▶ **To do**
Nothing but the lines from the one containing "Given: Open the Explore Products section" through the last line of the records below should be written out, each exactly as it stands.

Collected data entries
□ □ □ □ □

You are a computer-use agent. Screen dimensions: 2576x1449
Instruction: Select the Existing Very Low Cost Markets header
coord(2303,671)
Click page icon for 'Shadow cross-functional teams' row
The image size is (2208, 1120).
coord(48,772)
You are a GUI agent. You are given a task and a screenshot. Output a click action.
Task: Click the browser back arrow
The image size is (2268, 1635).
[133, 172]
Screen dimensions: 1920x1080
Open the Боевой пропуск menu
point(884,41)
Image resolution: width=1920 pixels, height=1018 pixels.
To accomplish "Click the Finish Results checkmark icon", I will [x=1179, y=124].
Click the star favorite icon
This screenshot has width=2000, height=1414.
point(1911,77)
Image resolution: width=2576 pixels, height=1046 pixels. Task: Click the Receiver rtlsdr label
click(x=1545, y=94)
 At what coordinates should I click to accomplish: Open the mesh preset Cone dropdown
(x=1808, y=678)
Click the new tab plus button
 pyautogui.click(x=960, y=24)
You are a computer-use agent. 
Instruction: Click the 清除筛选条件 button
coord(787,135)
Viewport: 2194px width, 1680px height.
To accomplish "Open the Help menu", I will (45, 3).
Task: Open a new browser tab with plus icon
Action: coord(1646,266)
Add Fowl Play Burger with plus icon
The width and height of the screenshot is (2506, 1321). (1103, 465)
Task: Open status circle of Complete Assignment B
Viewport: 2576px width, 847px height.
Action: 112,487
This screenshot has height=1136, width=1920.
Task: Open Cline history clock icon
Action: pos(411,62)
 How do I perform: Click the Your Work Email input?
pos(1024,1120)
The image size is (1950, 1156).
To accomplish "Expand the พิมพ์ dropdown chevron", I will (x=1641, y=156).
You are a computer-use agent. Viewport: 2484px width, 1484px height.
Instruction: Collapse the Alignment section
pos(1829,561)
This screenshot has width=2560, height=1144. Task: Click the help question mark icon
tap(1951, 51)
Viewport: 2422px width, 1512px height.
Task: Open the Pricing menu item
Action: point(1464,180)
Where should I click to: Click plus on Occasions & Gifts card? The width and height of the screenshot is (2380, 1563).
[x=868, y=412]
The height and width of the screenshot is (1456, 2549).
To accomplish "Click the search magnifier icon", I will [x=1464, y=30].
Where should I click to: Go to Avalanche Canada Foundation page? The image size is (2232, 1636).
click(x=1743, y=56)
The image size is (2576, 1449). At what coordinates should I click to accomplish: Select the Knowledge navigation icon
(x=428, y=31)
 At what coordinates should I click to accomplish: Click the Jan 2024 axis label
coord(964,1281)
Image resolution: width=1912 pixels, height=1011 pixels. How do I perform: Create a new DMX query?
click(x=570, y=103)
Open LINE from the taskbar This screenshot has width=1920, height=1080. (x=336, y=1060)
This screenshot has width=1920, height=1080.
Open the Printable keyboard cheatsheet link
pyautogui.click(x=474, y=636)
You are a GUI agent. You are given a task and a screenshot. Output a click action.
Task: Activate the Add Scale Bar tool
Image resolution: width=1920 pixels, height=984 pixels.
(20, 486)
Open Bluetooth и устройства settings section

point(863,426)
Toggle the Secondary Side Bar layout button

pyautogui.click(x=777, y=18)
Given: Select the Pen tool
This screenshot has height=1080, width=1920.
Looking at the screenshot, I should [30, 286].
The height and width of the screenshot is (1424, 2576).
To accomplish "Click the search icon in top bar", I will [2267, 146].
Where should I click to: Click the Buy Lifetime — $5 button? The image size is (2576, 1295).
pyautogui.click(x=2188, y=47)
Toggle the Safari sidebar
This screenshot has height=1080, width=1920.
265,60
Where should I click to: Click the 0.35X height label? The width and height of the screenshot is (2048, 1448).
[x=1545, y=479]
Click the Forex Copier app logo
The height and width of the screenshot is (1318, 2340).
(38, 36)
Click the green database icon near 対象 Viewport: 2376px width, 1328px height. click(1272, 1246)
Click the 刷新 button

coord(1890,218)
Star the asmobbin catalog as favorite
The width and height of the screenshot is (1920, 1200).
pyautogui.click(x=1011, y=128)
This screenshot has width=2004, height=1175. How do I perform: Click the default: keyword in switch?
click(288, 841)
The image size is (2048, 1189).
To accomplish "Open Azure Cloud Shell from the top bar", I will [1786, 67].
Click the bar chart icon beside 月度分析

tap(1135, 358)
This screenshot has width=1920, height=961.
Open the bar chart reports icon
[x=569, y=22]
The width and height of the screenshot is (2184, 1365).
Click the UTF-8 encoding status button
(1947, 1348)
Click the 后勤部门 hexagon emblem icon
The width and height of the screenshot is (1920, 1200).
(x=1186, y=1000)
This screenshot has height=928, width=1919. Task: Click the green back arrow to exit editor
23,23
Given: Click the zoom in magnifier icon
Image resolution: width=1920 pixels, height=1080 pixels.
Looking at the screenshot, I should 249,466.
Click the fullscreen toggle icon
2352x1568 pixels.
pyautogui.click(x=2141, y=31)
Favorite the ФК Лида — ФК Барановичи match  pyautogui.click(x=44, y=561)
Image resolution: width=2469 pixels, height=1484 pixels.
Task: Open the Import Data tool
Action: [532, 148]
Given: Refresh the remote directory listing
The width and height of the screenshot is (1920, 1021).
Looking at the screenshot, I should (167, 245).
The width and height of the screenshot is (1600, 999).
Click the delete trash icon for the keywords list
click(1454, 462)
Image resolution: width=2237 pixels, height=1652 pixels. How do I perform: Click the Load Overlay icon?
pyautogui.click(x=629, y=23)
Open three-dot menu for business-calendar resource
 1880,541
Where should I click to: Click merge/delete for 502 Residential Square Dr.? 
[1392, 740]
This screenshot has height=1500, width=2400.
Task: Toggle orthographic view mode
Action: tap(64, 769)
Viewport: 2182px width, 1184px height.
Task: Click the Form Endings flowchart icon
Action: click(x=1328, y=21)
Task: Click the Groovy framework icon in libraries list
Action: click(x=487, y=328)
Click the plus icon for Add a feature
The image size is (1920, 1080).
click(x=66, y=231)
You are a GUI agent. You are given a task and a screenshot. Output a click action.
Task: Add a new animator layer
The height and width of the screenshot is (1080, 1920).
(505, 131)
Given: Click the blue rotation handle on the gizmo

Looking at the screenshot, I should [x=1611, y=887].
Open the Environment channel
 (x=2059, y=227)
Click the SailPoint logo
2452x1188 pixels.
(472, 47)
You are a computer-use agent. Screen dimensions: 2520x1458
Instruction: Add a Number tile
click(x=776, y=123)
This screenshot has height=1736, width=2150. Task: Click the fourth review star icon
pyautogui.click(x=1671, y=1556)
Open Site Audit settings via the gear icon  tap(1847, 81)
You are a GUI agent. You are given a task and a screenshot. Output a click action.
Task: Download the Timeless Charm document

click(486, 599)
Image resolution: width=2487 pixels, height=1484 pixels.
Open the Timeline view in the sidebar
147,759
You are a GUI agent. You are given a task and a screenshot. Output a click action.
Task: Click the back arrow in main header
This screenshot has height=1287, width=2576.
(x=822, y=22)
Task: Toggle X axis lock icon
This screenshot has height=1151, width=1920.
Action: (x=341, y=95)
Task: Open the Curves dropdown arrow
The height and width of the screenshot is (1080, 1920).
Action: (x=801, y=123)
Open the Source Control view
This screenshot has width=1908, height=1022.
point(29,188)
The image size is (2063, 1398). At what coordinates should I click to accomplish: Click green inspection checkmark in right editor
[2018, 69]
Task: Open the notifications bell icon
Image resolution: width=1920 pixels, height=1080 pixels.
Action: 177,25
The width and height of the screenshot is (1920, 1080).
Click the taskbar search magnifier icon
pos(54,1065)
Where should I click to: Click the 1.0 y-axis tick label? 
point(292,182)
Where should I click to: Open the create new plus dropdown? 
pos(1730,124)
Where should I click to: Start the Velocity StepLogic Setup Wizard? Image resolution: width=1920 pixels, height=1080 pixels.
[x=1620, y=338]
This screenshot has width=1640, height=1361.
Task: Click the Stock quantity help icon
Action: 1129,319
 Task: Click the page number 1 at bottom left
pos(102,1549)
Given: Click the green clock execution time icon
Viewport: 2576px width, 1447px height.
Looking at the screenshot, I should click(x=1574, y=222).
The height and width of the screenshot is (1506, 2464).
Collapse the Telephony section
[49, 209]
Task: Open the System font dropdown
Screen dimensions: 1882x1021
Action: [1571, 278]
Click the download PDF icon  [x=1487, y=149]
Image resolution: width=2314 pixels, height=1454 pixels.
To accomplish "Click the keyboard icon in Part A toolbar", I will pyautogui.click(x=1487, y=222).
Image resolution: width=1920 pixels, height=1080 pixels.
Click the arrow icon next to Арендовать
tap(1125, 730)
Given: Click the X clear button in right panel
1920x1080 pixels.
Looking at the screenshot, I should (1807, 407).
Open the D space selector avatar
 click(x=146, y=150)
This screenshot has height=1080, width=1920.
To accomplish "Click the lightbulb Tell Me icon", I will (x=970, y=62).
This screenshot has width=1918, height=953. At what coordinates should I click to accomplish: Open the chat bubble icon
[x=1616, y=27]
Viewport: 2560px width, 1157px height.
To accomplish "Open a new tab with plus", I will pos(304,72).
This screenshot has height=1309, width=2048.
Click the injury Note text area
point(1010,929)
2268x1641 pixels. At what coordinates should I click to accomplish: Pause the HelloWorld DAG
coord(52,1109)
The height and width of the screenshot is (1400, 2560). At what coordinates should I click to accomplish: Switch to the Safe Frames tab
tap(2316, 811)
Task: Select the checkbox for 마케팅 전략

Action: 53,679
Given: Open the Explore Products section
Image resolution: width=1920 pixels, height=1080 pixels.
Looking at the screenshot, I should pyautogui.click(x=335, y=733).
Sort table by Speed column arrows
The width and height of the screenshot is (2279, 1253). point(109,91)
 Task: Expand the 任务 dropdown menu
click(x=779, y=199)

□ □ □ □ □

▶ **Reply to the task**
Given: Open the Explore Products section
Image resolution: width=1920 pixels, height=1080 pixels.
Looking at the screenshot, I should pyautogui.click(x=335, y=733).
Sort table by Speed column arrows
The width and height of the screenshot is (2279, 1253). point(109,91)
 Task: Expand the 任务 dropdown menu
click(x=779, y=199)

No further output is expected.